St. Anthony Coptic Orthodox Church in Maitland will undergo a major transformation starting later this year with construction of new church buildings bearing the Coptic religion's traditional architecture.
The Coptic church, which bought the property at 1185 N. Wymore Road in July 2011, plans to add several new buildings totaling nearly 28,000 square feet of covered space on the 2.39-acre site. The main building will be capped by a dome and two 59-foot-tall towers topped by crosses.
"If you research the Coptic style, you will see they all have a dome and two towers," Father Daoud Tawadrous, head clergyman at the church, told GrowthSpotter on Thursday. "Most of the Coptic churches are styled that way."
Maitland City Council approved the church's preliminary Develompent Plan and request to rezone the property from residential to planned development on July 24.
The next step is gaining final engineering and site plan approval for a new 300-seat, 7,388-square-foot sanctuary; a two-story, 19,601-square-foot multipurpose building; and an 802-square-foot administrative center. The existing 3,441-square-foot chapel will undergo significant renovations and be used as a smaller worship hall for weekday services, Tawadrous said.
Though the Maitland church has a growing congregation, that's not the main reason it is undertaking a major expansion. Tawadrous said the new buildings will enable the church to better accomplish its mission of serving its congregants as well as the surrounding community. The multipurpose building will provide more room for youth-oriented programs and a place for the kids to eat after services.
The church also operates a food bank and free health clinic open to needy families, regardless of faith.
"The main purpose of these buildings is to serve our children and the community too," Tawadrous said. "We have more than 70 families in the community that come to us."
The church's congregation consists of about 140 families, he added.
Church board member Jacob Nagib said that construction of the new buildings will be handled in phases to allow continued use of the existing church building and to minimize parking issues.
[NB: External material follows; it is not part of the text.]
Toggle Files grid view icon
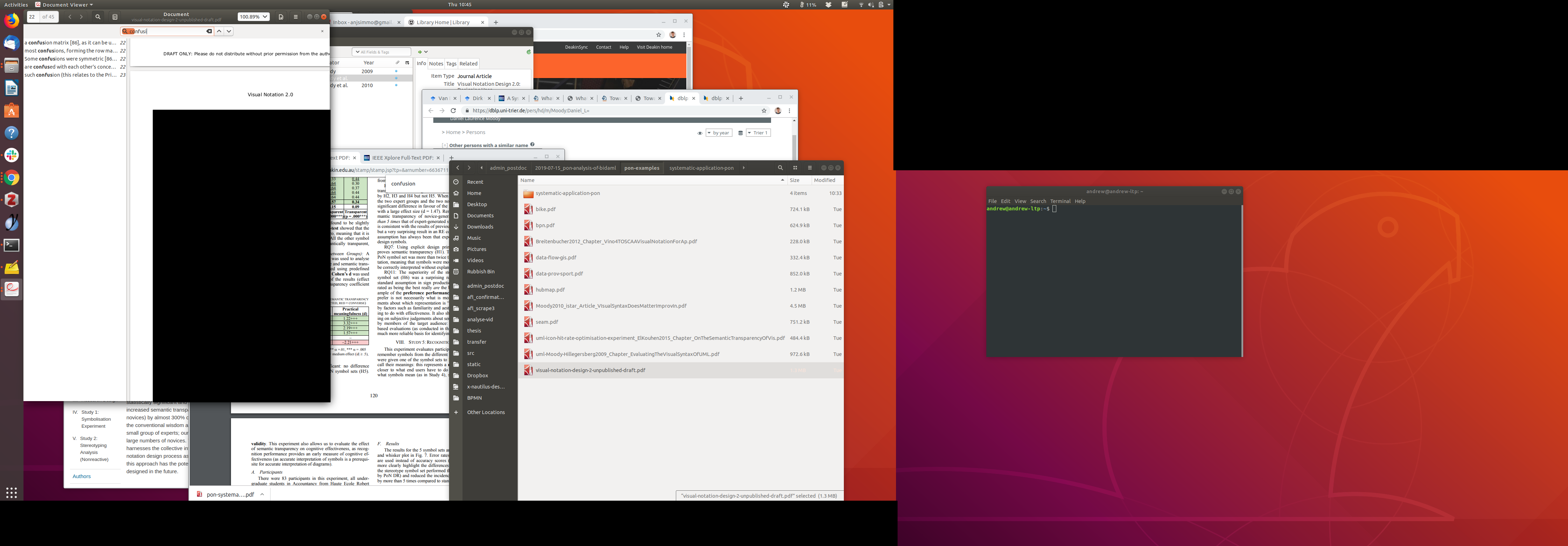The width and height of the screenshot is (1568, 546). [x=795, y=168]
Some smaller buildings on the site will be demolished.
Board members are working with several lending institutions on financing for the construction and renovations, said Nagib, who declined to name such lenders.
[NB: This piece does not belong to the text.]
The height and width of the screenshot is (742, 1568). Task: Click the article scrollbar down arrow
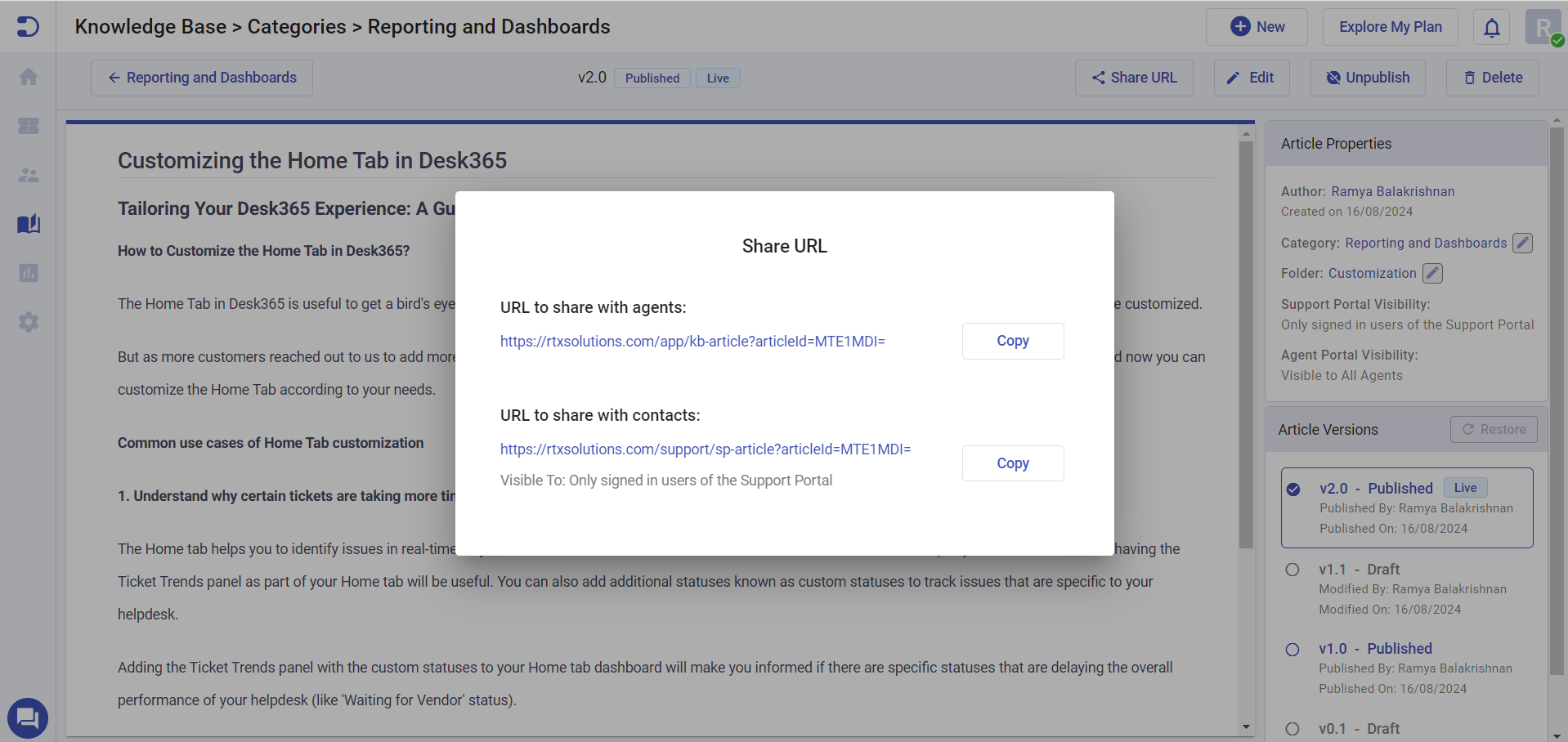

"We are planning to make the final call as to which building we should start with once we have our finances worked out and based on each building's cost," Nagib said.
Tawadrous said he expects construction to start in October or November. The church has yet to choose a general contractor.
"If the money is there and the donations are there, we will be able to finish everything earlier," the priest said. "Once we have a bank loan and everything is in front of us we will be able to finish all the phases together, hopefully in a year or a year and a half."
The Coptic Orthodox Church was founded in Alexandria, Egypt (Coptic means Egyptian), sometime between A.D. 41 and A.D. 62. The church's founder is believed to be John Mark, author of the Gospel of Mark, who brought Christianity to Egypt on a missionary trip.
The church later split from the main Christian church over differences about the essence of Jesus Christ. Estimates of the current population of the Coptic Church range from 10 million to 60 million members worldwide.